Patente agli anziani, il governo valuta esami più severi dopo gli 80 anni: il piano Salvini

Il governo sta valutando l’introduzione di norme più severe per il rinnovo della patente di guida degli ultraottantenni, in risposta a una serie di incidenti mortali coinvolgenti automobilisti over 80, alcuni dei quali in contromano. La proposta, confermata dal ministro dei Trasporti Matteo Salvini, mira a rafforzare i controlli e a garantire maggiore sicurezza sulle strade, senza però penalizzare l’autonomia degli anziani.

Durante un’intervista a RTL 102.5, Salvini ha spiegato: «Stiamo ragionando su una revisione degli esami di rinnovo dopo una certa età, basandoci su dati e numeri, non su impressioni». Attualmente, il rinnovo della patente per gli over 70 avviene ogni tre anni, mentre per chi ha superato gli 80 anni è previsto ogni due anni. I tecnici della Motorizzazione sono al lavoro per analizzare possibili modifiche alle soglie di età e alle modalità di verifica della permanenza dei requisiti necessari alla guida.

Il ministro ha sottolineato l’importanza di comportamenti corretti: «Non fare inversioni a U in autostrada e non prendere l’autostrada contromano è qualcosa che non posso imporre con il nuovo Codice della Strada. Occorre essere sempre lucidi quando ci si mette al volante, altrimenti si rischiano tragedie».

Il dibattito politico e le proposte in campo

Il tema della sicurezza stradale coinvolge anche la politica, con posizioni discordanti. Il Partito Democratico, attraverso il capogruppo in Commissione Trasporti Anthony Barbagallo, ha annunciato una proposta di legge per introdurre un esame teorico e pratico obbligatorio per gli automobilisti over 80. La misura, già bocciata come emendamento alla riforma del Codice della Strada, sarà ripresentata in Parlamento per valutare la possibilità di rafforzare i controlli.

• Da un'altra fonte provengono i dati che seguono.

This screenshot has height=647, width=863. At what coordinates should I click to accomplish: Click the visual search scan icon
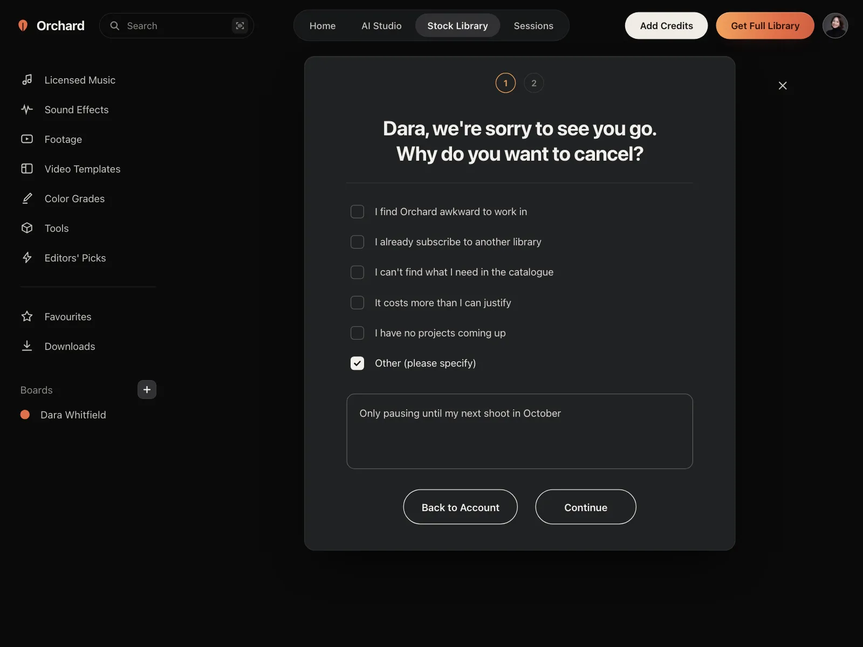pyautogui.click(x=240, y=26)
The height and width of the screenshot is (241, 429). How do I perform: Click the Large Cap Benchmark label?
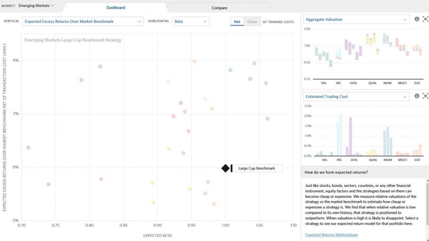pyautogui.click(x=257, y=168)
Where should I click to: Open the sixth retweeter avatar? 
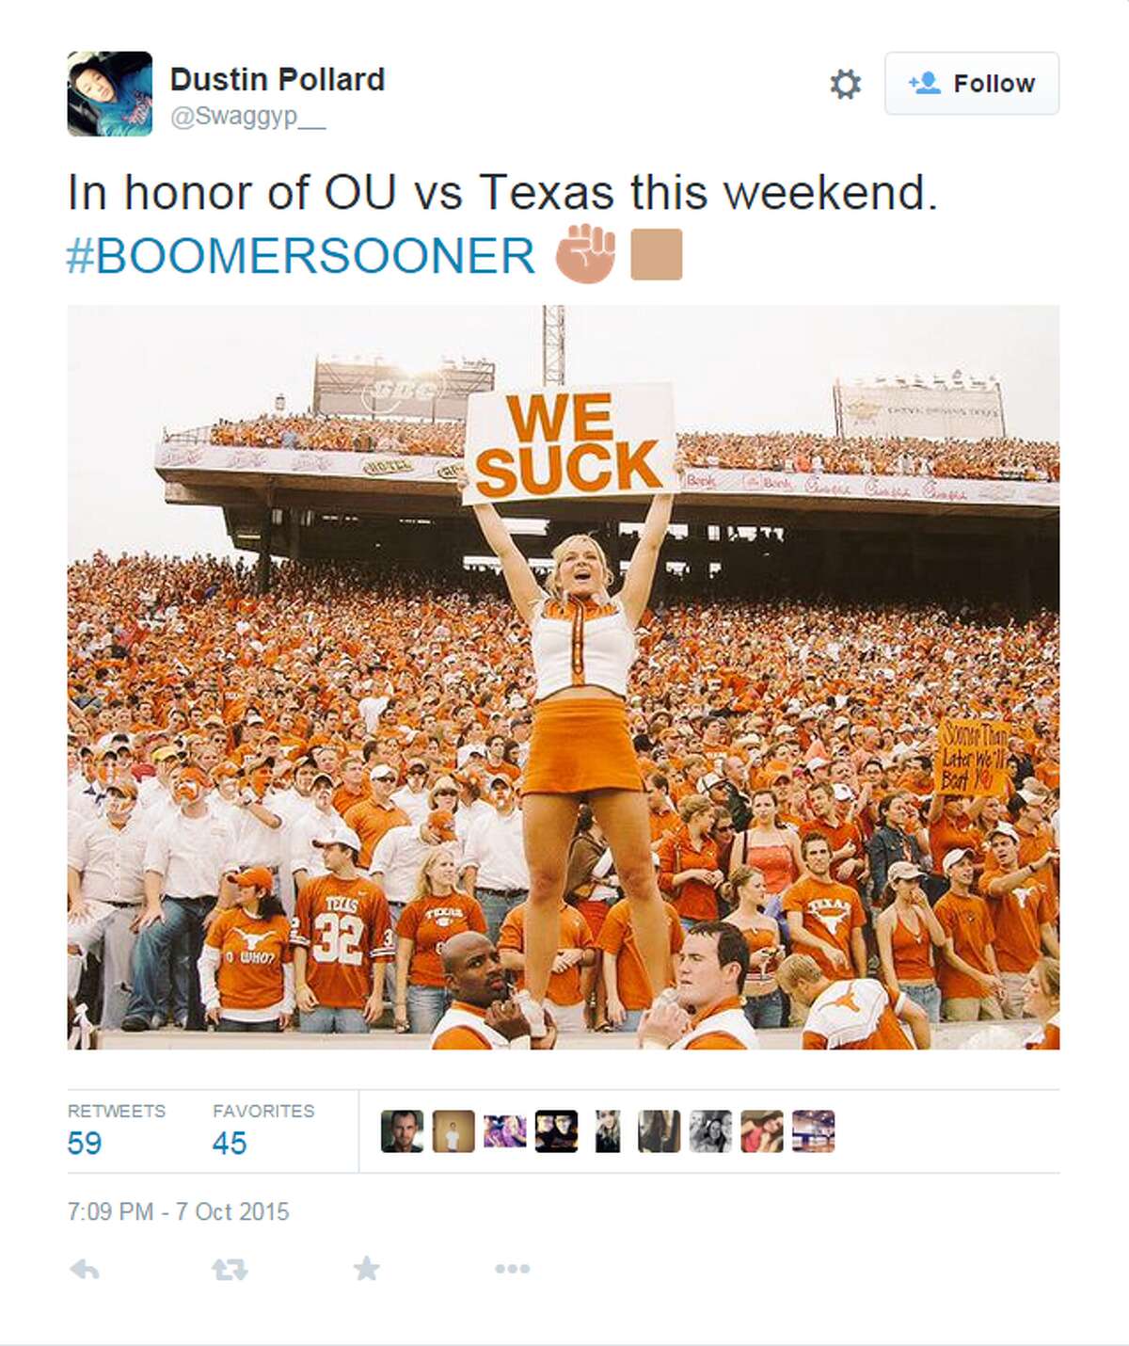(x=659, y=1131)
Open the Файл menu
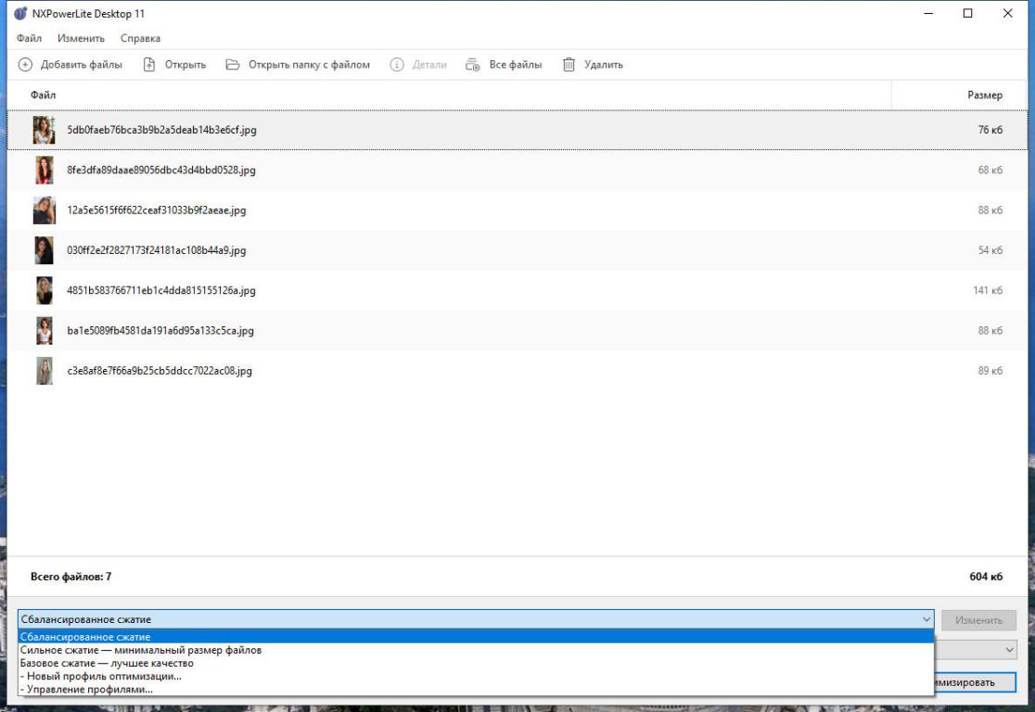Image resolution: width=1035 pixels, height=712 pixels. (x=29, y=38)
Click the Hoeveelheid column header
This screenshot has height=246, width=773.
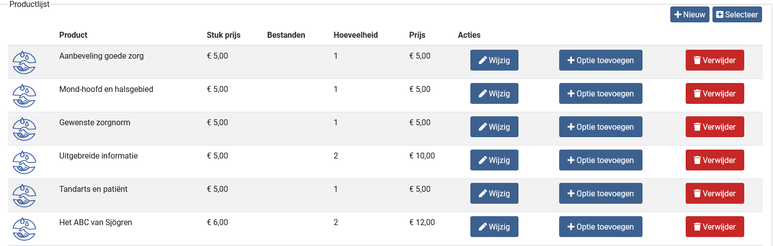pyautogui.click(x=356, y=35)
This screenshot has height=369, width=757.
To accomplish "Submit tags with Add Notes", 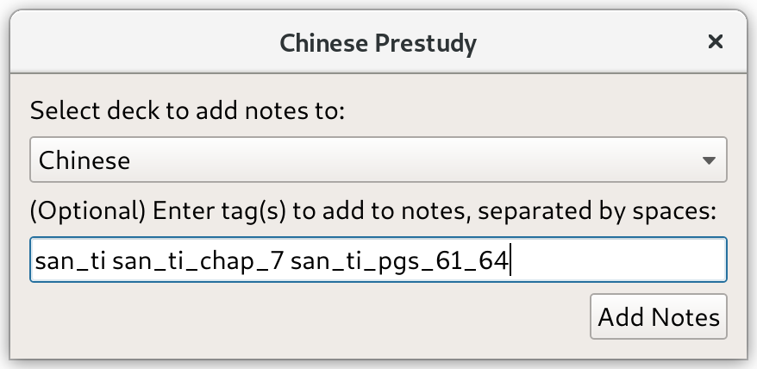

Le opinioni delle associazioni e le preoccupazioni degli anziani

Le associazioni dei consumatori e i sindacati dei pensionati invitano a evitare limiti troppo restrittivi, sottolineando come la patente rappresenti per molti anziani un simbolo di autonomia e libertà di movimento. Gabriele Melluso, presidente di Assoutenti, propone l’adozione di controlli periodici più severi, basati su criteri medico-funzionali aggiornati, per garantire la sicurezza senza penalizzare eccessivamente chi gode di buona salute.

Carmelo Barbagallo, segretario della Uilp, evidenzia invece la necessità di un’analisi approfondita dei dati e di un confronto con le parti sociali, per bilanciare la tutela della sicurezza con il diritto degli anziani a muoversi liberamente.

I dati sugli incidenti e la questione della sicurezza

Secondo i dati di Istat e Aci, nel 2024 si registra il tasso di mortalità stradale più alto tra gli 85 e gli 89 anni, con 103,8 decessi ogni milione di abitanti. La fascia d’età 80-84 anni presenta anch’essa un’incidenza elevata, mentre i giovani tra i 20 e i 24 anni sono al secondo posto, con 84,7 decessi per milione. Questi dati evidenziano la necessità di interventi mirati per garantire che la strada sia un luogo sicuro per tutti, senza penalizzare ingiustamente chi gode di buona salute e autonomia.

Il dibattito resta aperto: come assicurare la sicurezza stradale senza comprimere troppo la libertà di movimento degli anziani? La questione coinvolge molti aspetti e richiede un equilibrio tra diritti e doveri di tutti gli utenti della strada.